Openwrt is great for if you have some soho wifi router laying around and you want to make actual use of it.. And openwrt will allow it to do xyz, vlans for one is the big one that none of the native firmware supports even when their hardware does..

I rarely have to even think about my APs - they work, I never have to reboot them, the only time I do is when I upgrade their firmware. Really the only time I Play with them is want to try a new feature they implemented - like when you could finally do vlan assigned by radius.. Yeah got it work, and then thought have no actually need for it other than being only to broadcast one ssid and have devices join different vlans.. Its cool and all - but in to be honest not really needed.. My ssids and vlans all ready setup, why complex it up, etc.

I played with the ppsk when they enabled that - again slick.. might be useful.. But then again everything already setup, no reason to complex it up.

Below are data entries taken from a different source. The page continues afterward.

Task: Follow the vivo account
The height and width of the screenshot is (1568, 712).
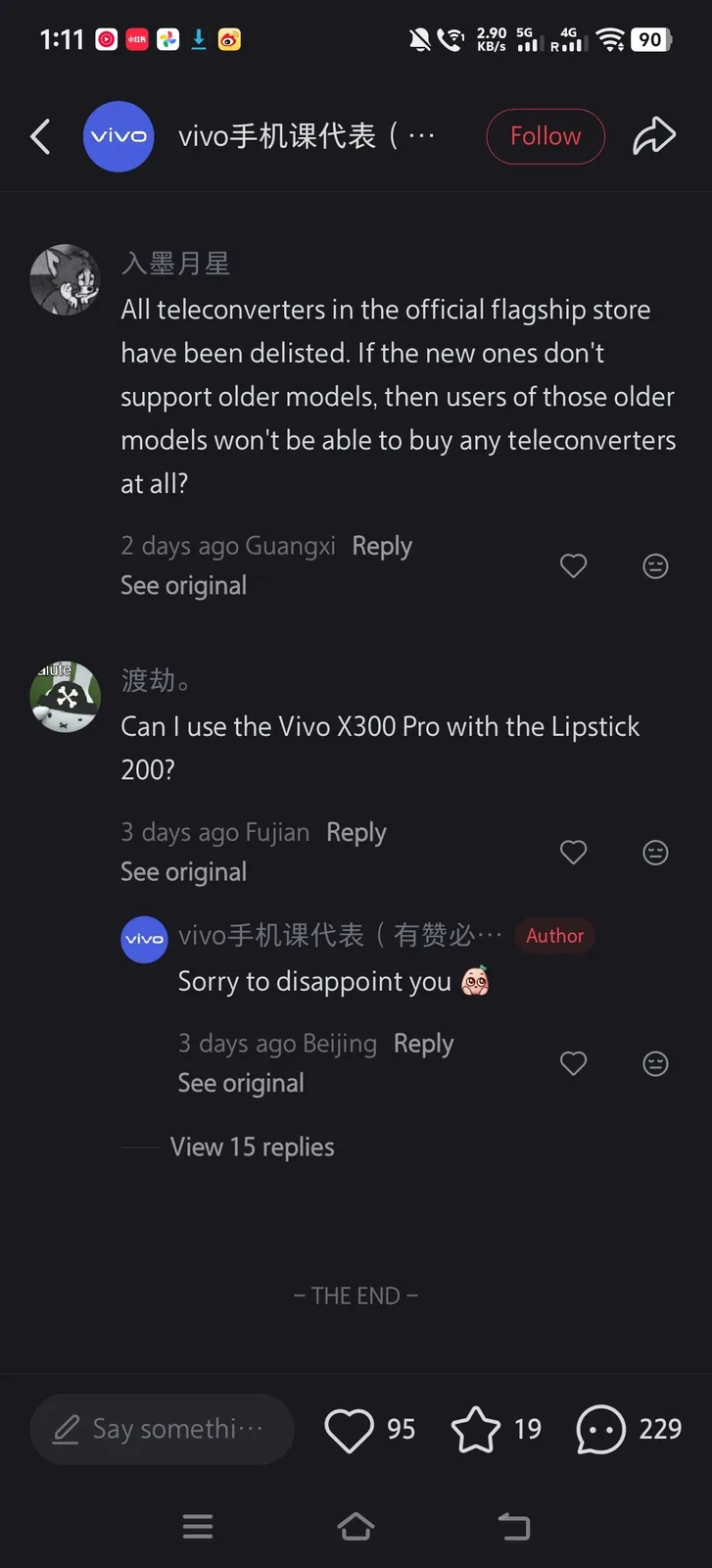Action: (x=545, y=136)
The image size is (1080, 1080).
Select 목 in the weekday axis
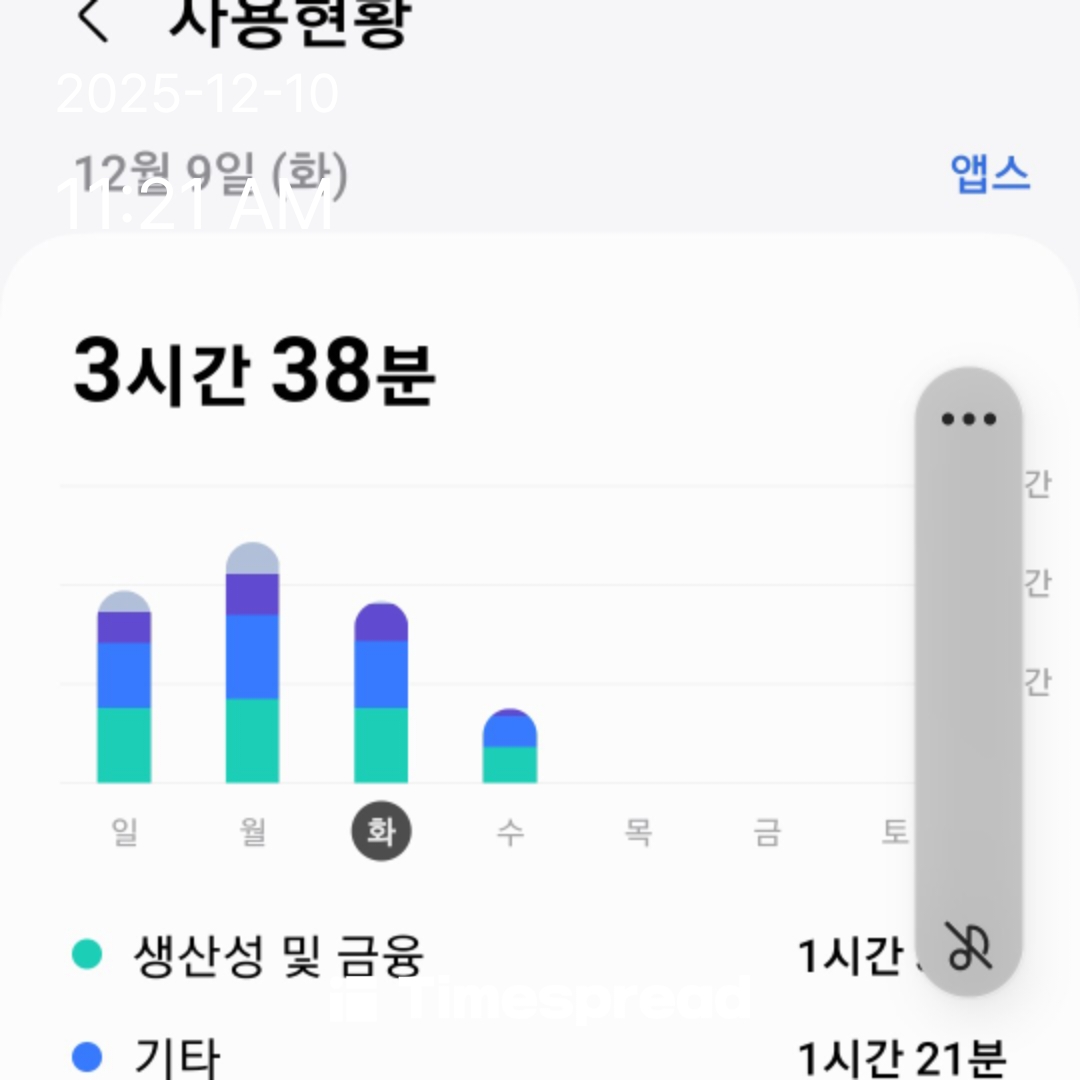click(638, 832)
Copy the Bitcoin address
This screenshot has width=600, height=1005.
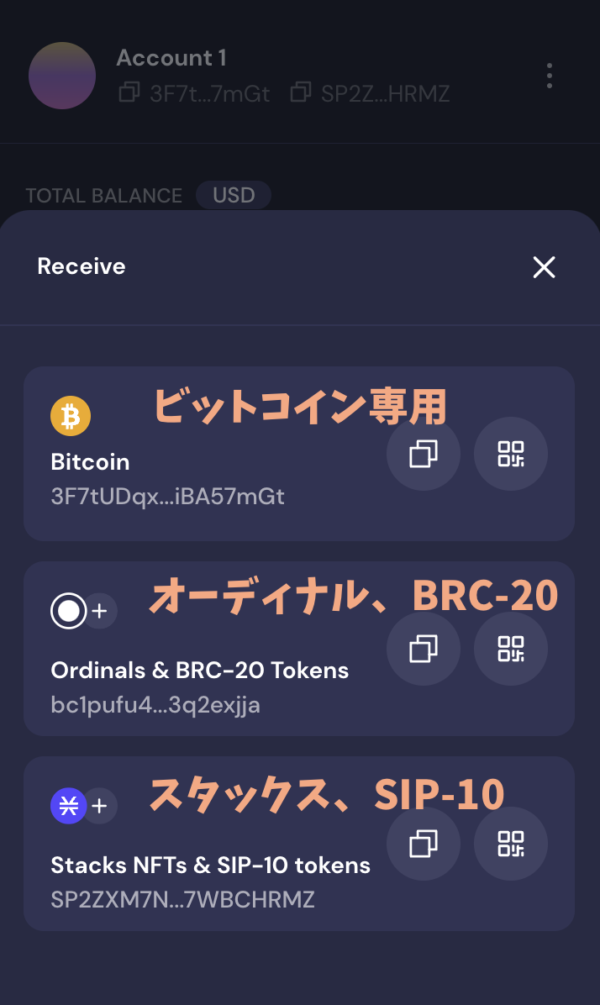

If you want to play with openwrt - great more power to you, completely agree its some great stuff. But get some AP to play with it on, get another AP that actually provides your network its wifi..

HLPPC

@JonathanLee

I have a working zenarmor/sensei netmap setup. It can more than likely block all of that noise. My WAPs do that too if I connect them through a VPN in Windows ICS, but magically stop when connected to pfSense or OPNsense running zenarmor. Not to say they are always working properly, but the tls inspection is great. Zenarmor automatically binds all tls to a single thread. Maybe crowdsec would work great too idk

JonathanLee

@johnpoz thank you again for the OpenWRT recommendation. It is amazing, I have it running on an Archer C7. Never going back to the stock firmware it is amazing. I am perplexed at how they got that to run on such a small set of code. Just wow!! (I still love my pfSense never leaving it) but I got to tell you OpenWRT can hold its own with the 7000+ packages even my favorite Squid is on it.